While economists have been revising down their growth forecasts in recent weeks, Canada’s economy is still seen growing at a relatively robust pace of about 2 per cent over the next couple of years.
Every week, Nanos Research surveys 250 Canadians for their views on personal finances, job security, the economy and real-estate prices. Bloomberg publishes four-week rolling averages of the 1,000 telephone responses.
The gauge fell to 48.3 last week, the lowest since July 2020. Since polling began in 2008, the index has only fallen below 50 during the depths of the pandemic and the financial crisis and recession in 2008 and 2009.
TIGHT JOB MARKET
Peculiarly, the slump in confidence comes even as job security remains elevated. Only 9 per cent of Canadians say they worry about losing their job, reflecting a tight labor market that has seen the jobless rate fall to the lowest in five decades.
Nor has there been any evidence yet of any significant slowdown in activity. For example, retail spending is still growing at a strong pace.
Still, the numbers clearly show Canadians struggling with the rising cost of living.
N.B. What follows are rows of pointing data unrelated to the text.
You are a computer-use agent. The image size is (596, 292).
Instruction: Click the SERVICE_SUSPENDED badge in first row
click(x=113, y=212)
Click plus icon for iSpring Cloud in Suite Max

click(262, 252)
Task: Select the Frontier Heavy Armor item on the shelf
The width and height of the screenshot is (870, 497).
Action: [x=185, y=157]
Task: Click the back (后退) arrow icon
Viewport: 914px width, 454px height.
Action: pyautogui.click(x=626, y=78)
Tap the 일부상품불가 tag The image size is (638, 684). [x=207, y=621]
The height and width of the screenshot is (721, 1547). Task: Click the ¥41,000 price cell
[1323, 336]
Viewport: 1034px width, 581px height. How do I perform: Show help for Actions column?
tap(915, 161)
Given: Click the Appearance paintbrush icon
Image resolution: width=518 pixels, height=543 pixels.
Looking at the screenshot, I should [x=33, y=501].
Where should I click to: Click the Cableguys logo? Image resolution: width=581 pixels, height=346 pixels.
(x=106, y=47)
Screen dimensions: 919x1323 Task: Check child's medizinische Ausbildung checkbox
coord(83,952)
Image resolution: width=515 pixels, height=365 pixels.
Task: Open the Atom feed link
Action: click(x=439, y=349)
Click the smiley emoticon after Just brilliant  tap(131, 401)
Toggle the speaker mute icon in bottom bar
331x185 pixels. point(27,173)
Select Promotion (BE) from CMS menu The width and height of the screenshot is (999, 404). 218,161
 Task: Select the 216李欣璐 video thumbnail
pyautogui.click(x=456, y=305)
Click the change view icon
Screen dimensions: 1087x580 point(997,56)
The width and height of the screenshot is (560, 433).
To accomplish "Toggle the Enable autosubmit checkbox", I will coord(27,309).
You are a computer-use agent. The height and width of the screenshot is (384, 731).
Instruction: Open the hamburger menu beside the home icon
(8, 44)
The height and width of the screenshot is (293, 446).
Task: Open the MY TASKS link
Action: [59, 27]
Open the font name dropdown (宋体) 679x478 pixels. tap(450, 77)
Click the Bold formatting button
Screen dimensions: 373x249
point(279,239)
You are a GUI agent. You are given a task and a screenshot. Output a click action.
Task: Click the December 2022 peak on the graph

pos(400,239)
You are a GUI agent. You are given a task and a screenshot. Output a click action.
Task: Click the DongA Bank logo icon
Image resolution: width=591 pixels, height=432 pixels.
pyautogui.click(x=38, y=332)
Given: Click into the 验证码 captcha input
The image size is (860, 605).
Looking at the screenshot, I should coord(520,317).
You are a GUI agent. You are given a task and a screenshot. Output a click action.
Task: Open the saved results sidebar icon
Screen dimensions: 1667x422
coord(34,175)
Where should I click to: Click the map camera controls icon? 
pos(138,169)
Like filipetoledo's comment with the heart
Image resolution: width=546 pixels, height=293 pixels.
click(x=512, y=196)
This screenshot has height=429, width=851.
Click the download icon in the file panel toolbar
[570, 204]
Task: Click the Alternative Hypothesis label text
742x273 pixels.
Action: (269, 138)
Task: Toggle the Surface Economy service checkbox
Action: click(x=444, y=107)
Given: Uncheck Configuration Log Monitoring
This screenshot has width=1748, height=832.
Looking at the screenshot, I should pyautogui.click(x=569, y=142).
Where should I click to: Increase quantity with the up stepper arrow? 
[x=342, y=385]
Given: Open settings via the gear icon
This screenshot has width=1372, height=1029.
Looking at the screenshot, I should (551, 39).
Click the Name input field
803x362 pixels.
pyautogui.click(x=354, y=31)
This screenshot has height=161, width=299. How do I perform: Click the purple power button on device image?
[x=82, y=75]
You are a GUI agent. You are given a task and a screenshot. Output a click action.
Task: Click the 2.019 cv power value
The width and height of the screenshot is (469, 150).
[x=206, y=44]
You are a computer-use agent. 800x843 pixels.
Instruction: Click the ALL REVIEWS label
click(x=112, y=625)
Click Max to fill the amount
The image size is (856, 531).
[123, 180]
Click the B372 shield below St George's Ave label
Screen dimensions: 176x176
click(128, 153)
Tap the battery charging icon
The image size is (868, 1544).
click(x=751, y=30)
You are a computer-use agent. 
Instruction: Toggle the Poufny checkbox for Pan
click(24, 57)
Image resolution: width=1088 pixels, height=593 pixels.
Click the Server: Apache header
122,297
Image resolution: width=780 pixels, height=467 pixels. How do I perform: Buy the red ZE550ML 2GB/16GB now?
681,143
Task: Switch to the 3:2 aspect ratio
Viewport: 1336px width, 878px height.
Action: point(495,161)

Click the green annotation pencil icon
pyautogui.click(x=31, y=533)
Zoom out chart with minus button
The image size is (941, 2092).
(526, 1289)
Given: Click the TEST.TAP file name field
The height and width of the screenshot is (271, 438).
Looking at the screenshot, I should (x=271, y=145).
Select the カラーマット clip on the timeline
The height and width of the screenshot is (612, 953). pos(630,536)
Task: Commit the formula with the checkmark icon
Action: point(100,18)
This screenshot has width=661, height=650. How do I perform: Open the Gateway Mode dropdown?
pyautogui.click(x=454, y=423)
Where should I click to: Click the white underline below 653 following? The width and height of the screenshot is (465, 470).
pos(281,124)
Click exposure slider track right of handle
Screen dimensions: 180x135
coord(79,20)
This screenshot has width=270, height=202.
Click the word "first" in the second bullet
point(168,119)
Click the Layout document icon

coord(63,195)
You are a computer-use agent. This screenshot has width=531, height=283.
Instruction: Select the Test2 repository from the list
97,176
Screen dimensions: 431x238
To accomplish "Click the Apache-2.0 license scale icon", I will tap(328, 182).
Consumer price inflation has accelerated to a four-decade high, and the Bank of Canada has embarked on one of the most aggressive monetary policy tightening cycles in its history. The elevated housing values, meanwhile, that have been important drivers of confidence over the last two years have begun to dip.
As a result, households are reporting a sharp deterioration of their finances. The number of Canadians who say their finances are worse today than a year earlier has reached 42 per cent, near a record high for this question.
About 29 per cent of Canadians now expect home prices to continue falling over the next six months -- the highest since July 2020. That’s up from less than 10 per cent in just a little over one month.
Households have also become gloomy about the immediate economic outlook. About 57 per cent of Canadians expect the economy to weaken over the next six months -- which is the highest on record outside of the first year of the pandemic.